(Item position entries)

_ _ _ _

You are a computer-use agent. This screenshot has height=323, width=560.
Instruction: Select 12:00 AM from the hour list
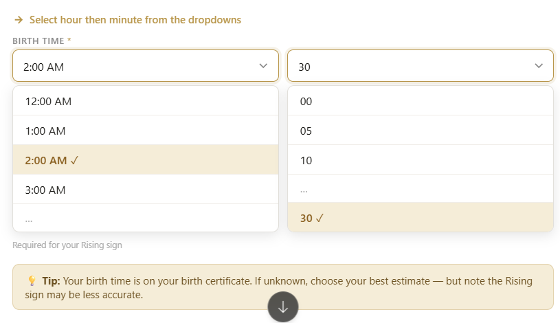[48, 101]
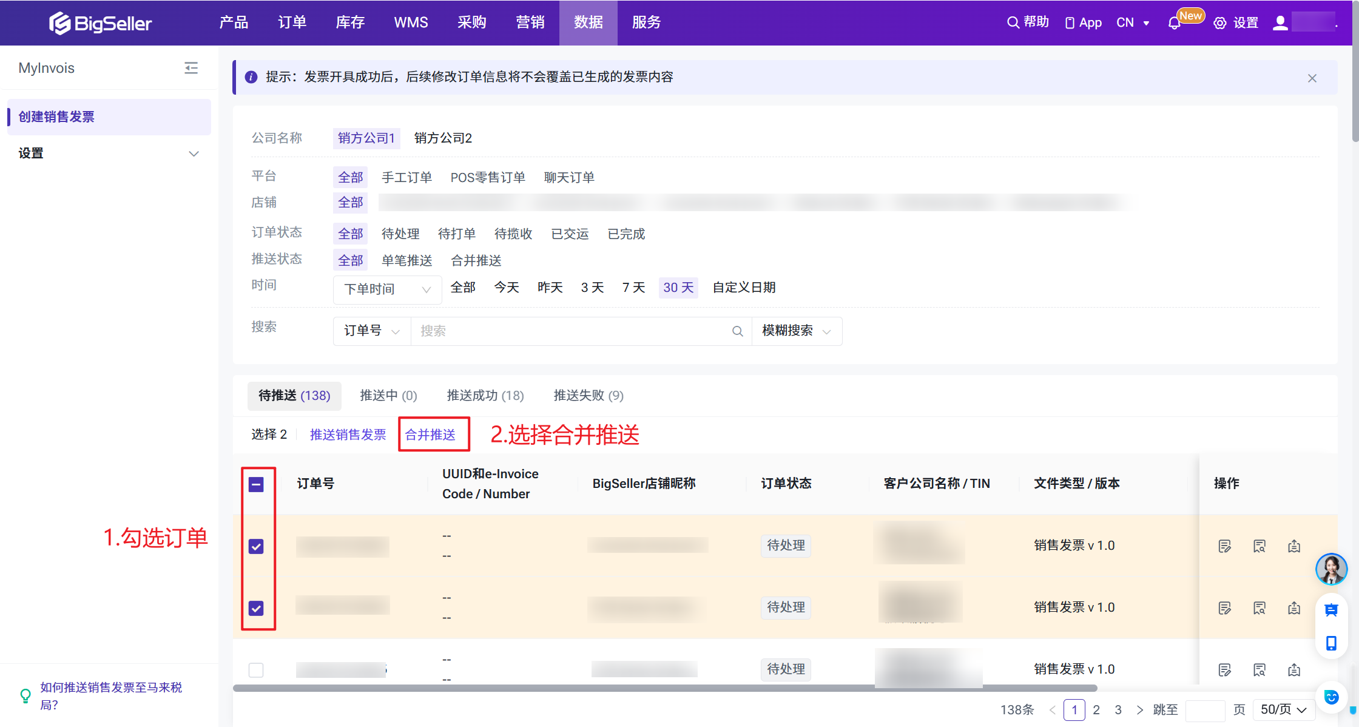The image size is (1359, 727).
Task: Switch to the 推送成功 (18) tab
Action: [x=485, y=396]
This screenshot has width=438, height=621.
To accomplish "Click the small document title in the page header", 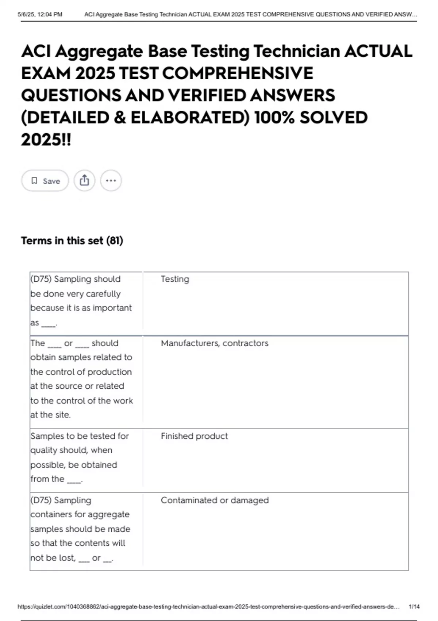I will (x=250, y=15).
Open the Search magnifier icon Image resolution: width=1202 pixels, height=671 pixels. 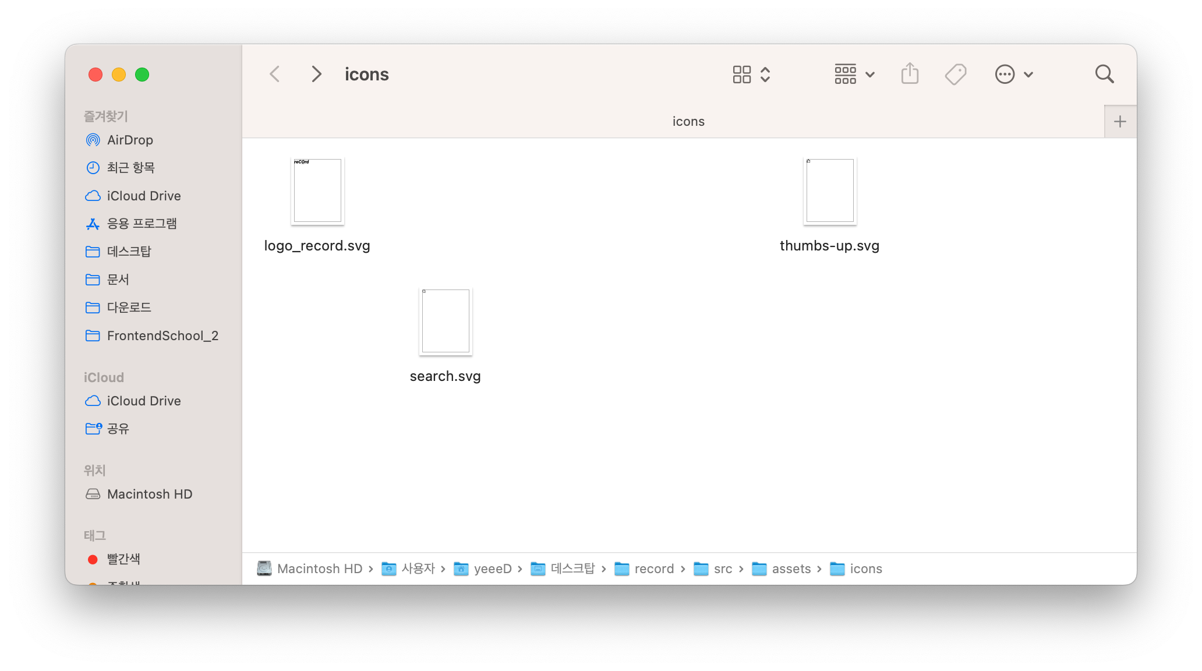click(1104, 75)
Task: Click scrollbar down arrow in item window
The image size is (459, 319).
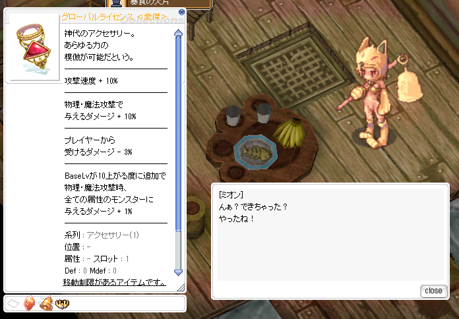Action: (178, 272)
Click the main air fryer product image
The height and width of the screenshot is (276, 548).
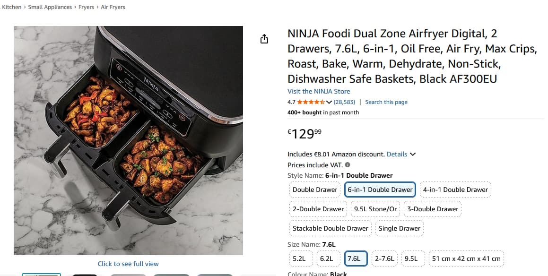coord(128,140)
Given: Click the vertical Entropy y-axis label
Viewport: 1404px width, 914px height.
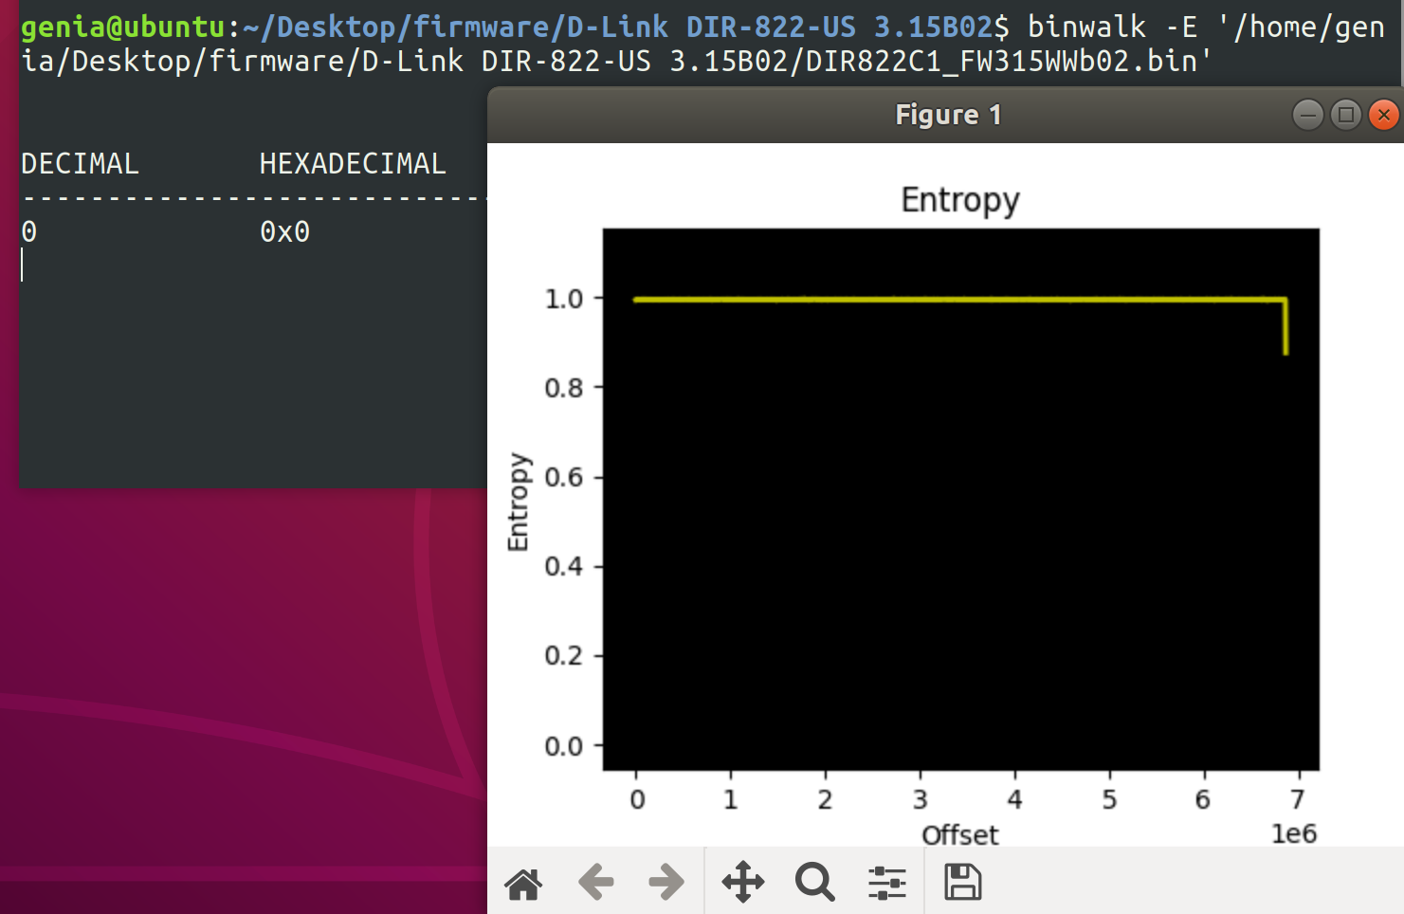Looking at the screenshot, I should (x=518, y=502).
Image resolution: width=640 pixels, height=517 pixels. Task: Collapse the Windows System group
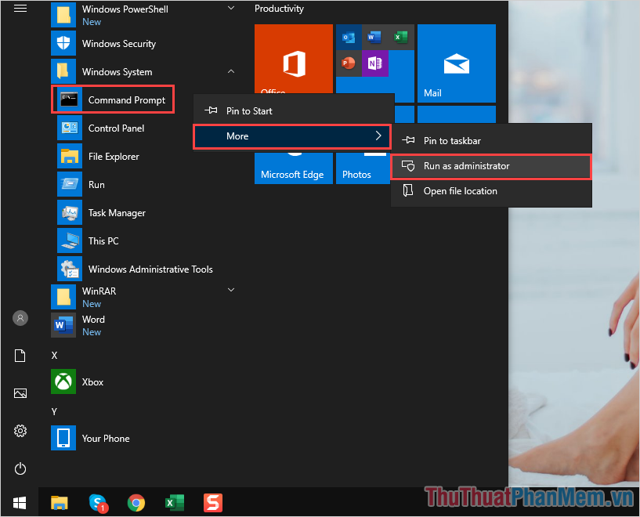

_ _ _ _

GOAL OF THE EXERCISE: Copy out the records word for word, beginning at the line containing "Task: Click scrollbar" and continuing through to the end of the records. Leave the pictures out.

EXERCISE OUTPUT:
Task: Click scrollbar down arrow in item window
The image size is (459, 319).
Action: (178, 272)
Click the main air fryer product image
The height and width of the screenshot is (276, 548).
coord(128,140)
Given: Click the vertical Entropy y-axis label
Viewport: 1404px width, 914px height.
Looking at the screenshot, I should (x=518, y=502).
Image resolution: width=640 pixels, height=517 pixels. Task: Collapse the Windows System group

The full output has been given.